Where a line in the records below includes "agent", pull that line out.

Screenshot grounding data
+--

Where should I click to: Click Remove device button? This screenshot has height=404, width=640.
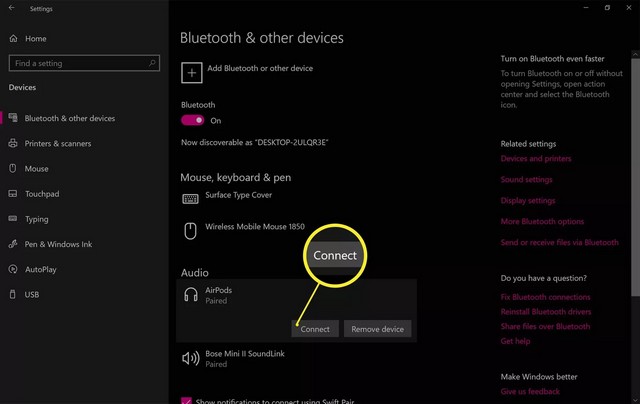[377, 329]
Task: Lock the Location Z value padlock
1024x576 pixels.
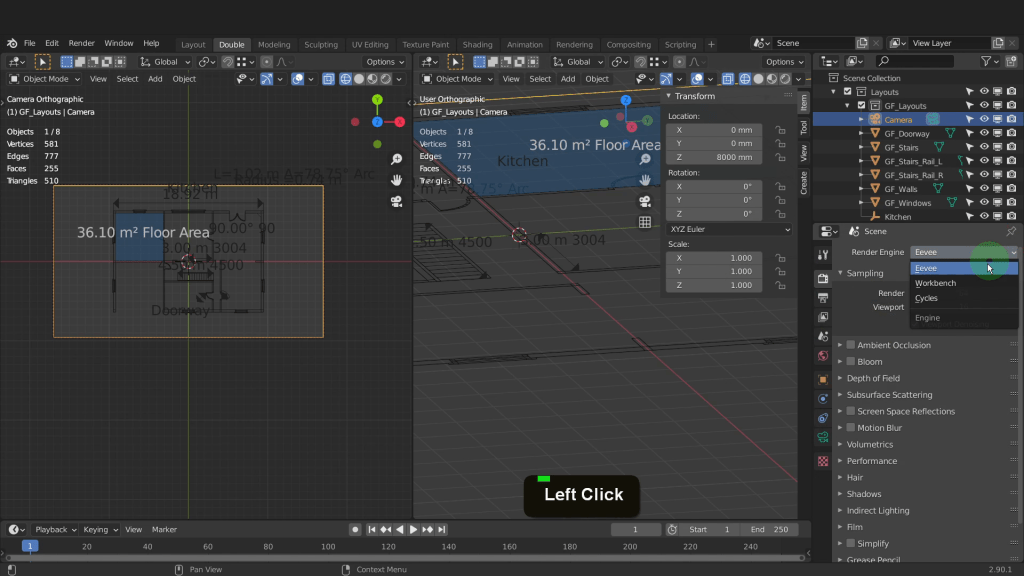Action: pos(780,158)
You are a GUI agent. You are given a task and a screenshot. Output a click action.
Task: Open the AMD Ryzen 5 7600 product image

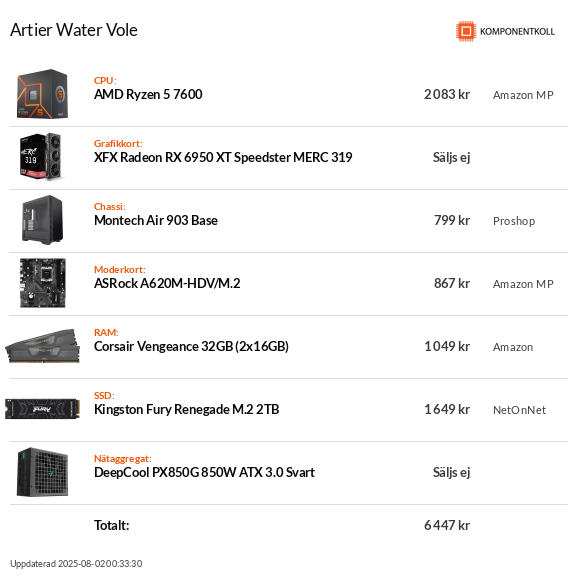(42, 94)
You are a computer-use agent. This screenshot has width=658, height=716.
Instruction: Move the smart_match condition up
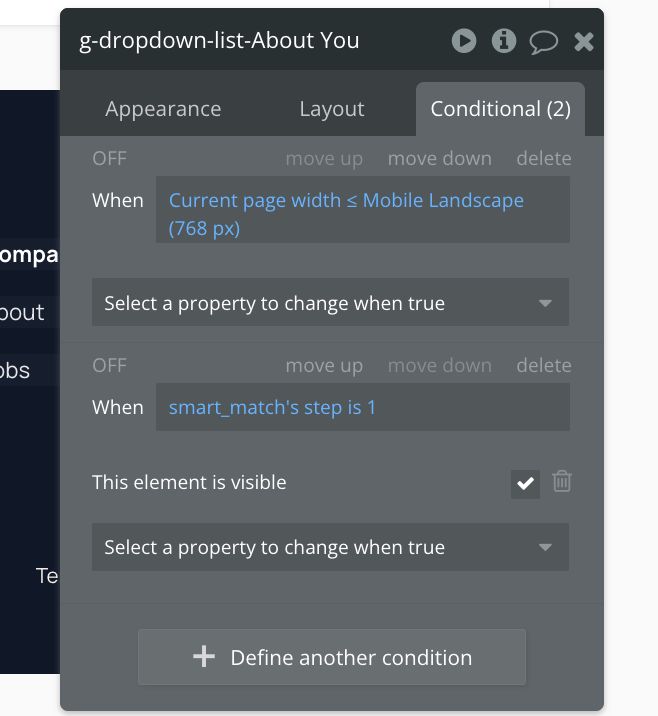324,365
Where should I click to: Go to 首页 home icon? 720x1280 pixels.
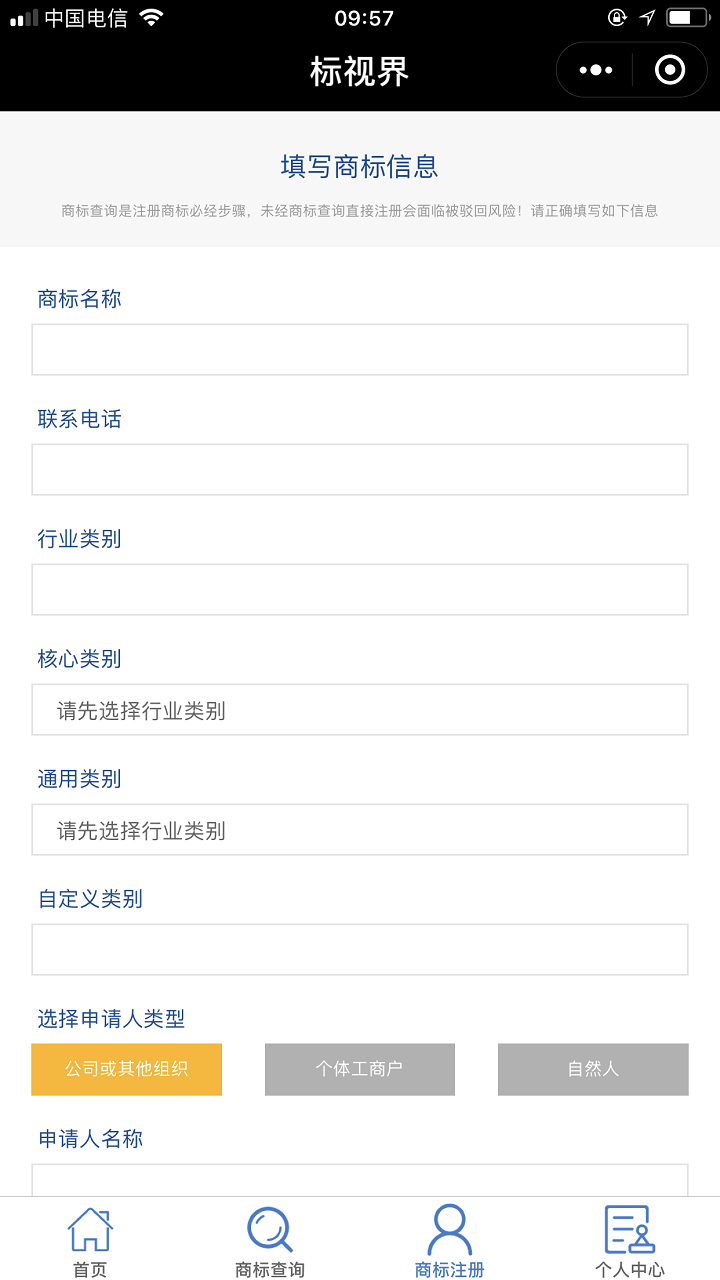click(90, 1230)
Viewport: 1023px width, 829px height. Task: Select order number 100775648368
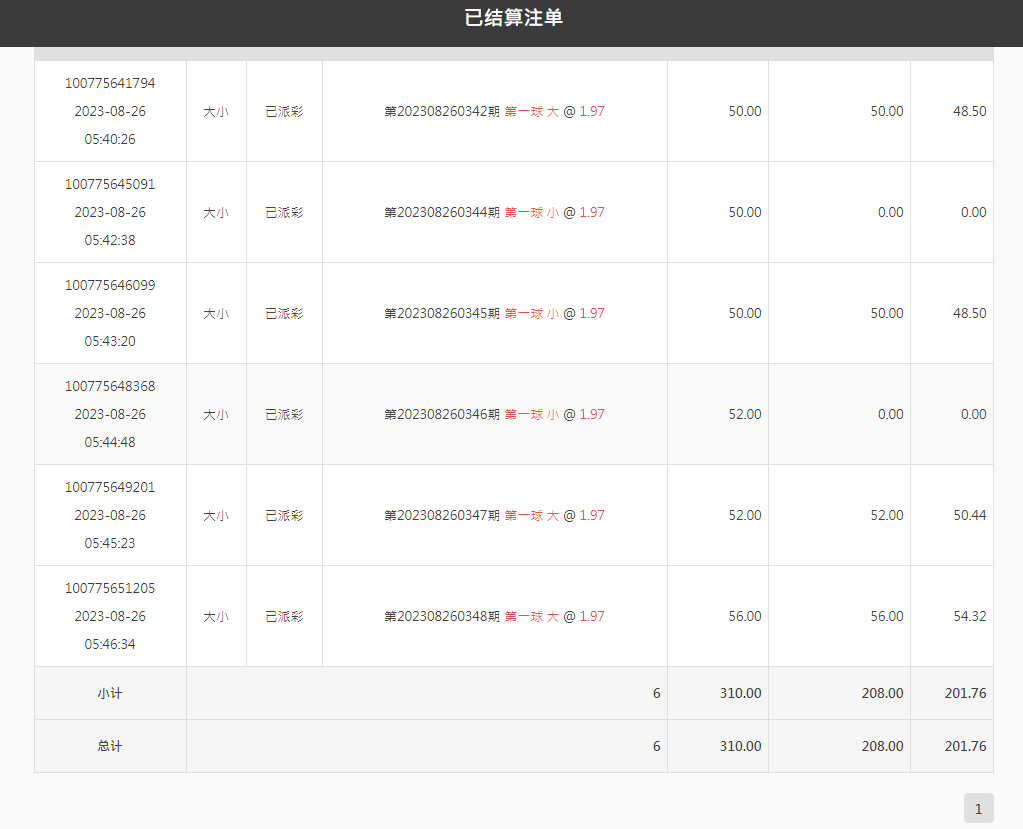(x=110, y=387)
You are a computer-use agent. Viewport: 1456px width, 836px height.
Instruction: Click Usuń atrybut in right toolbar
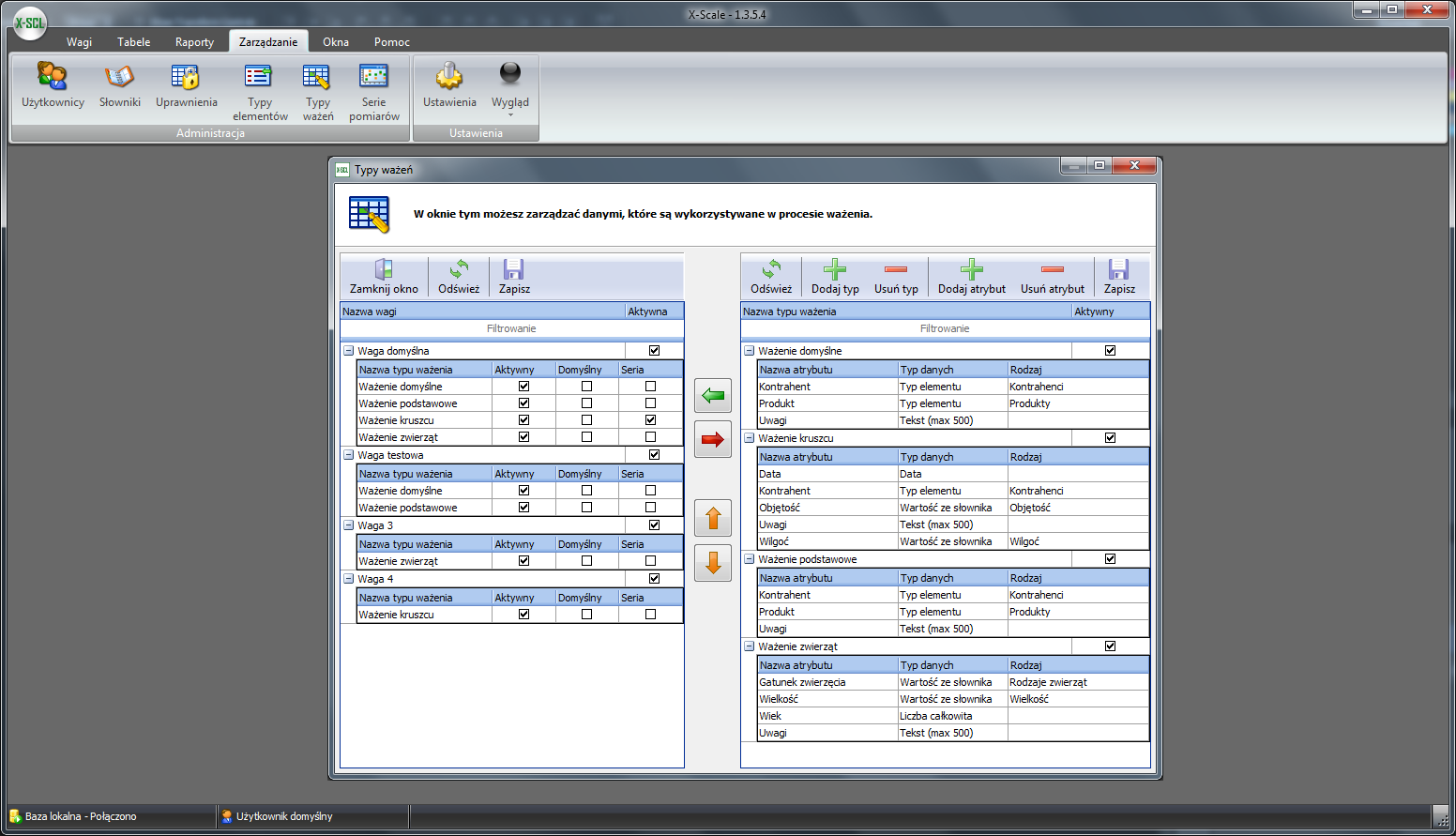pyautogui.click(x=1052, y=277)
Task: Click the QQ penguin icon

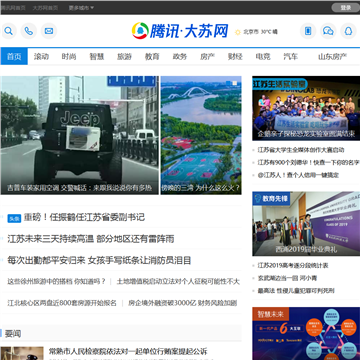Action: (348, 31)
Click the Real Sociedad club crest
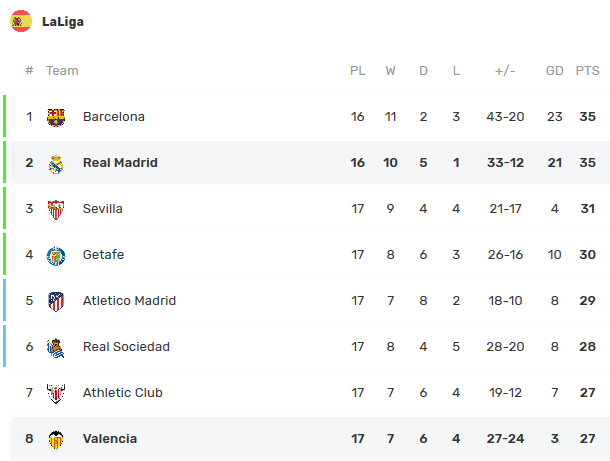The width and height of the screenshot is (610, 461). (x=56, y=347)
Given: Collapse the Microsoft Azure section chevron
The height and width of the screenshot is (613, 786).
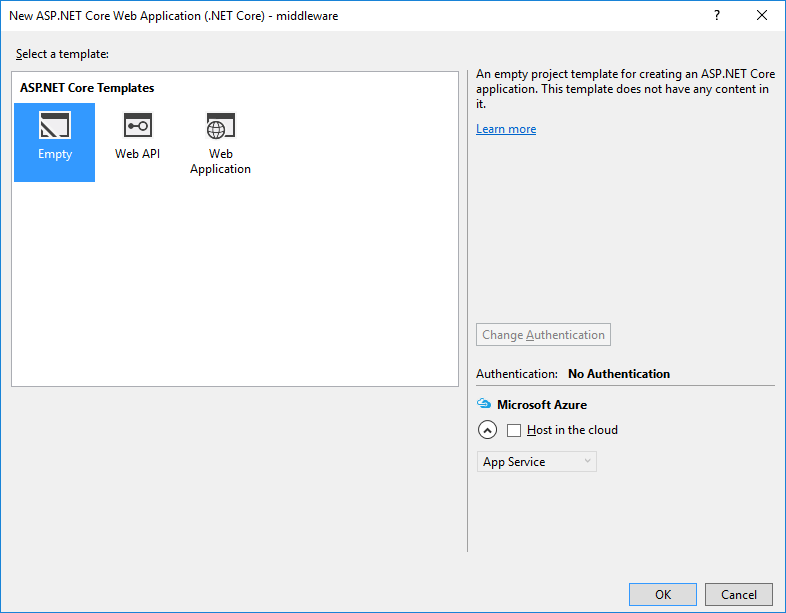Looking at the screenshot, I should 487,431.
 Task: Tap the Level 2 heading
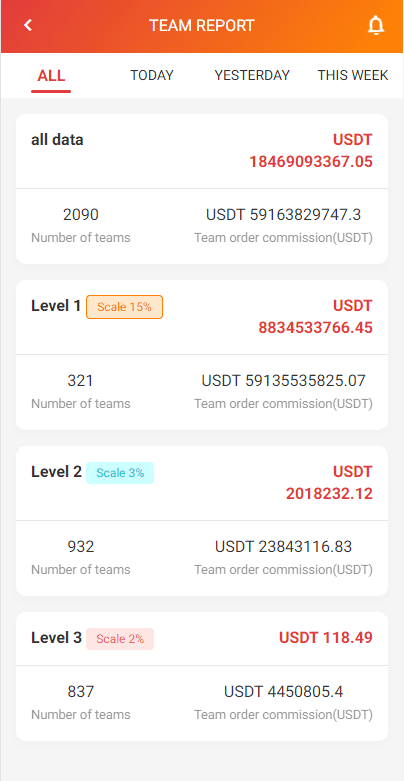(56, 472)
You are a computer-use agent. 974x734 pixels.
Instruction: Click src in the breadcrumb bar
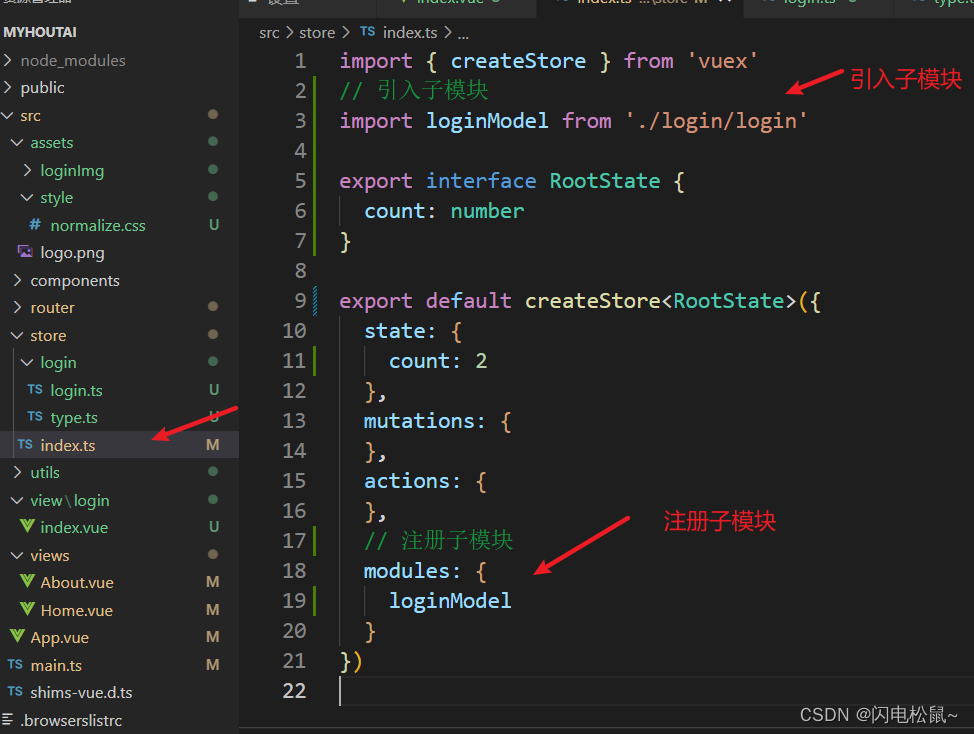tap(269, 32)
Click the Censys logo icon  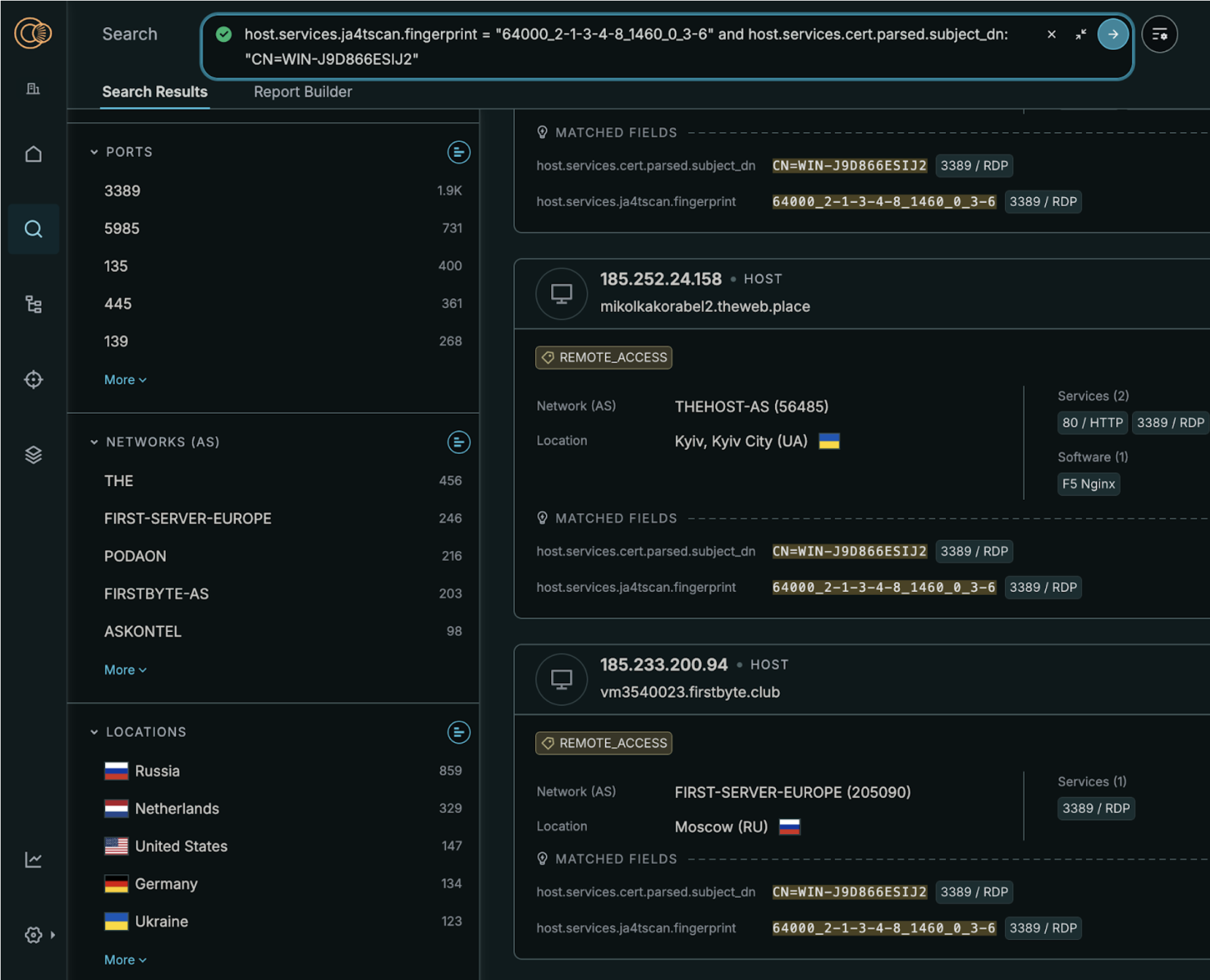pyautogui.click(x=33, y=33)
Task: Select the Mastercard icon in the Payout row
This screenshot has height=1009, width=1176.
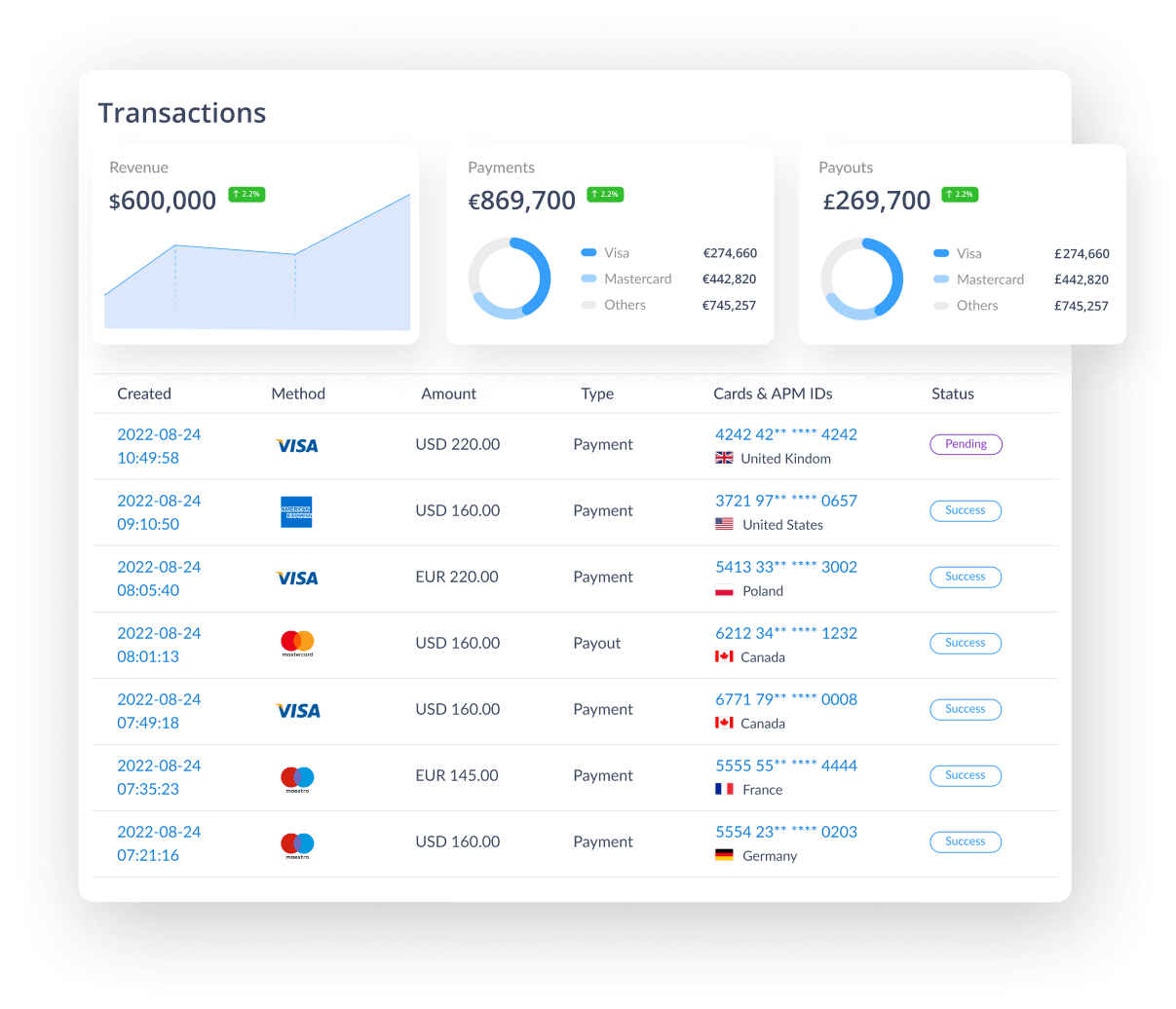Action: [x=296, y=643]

+--

= Expected answer =
You are a GUI agent. You are given a task and a screenshot. Output a click action.
You are a computer-use agent. This screenshot has width=658, height=716.
You are a computer-use agent. Viewport: 1456px width, 836px height.
You are a computer-use agent. 974x734 pixels.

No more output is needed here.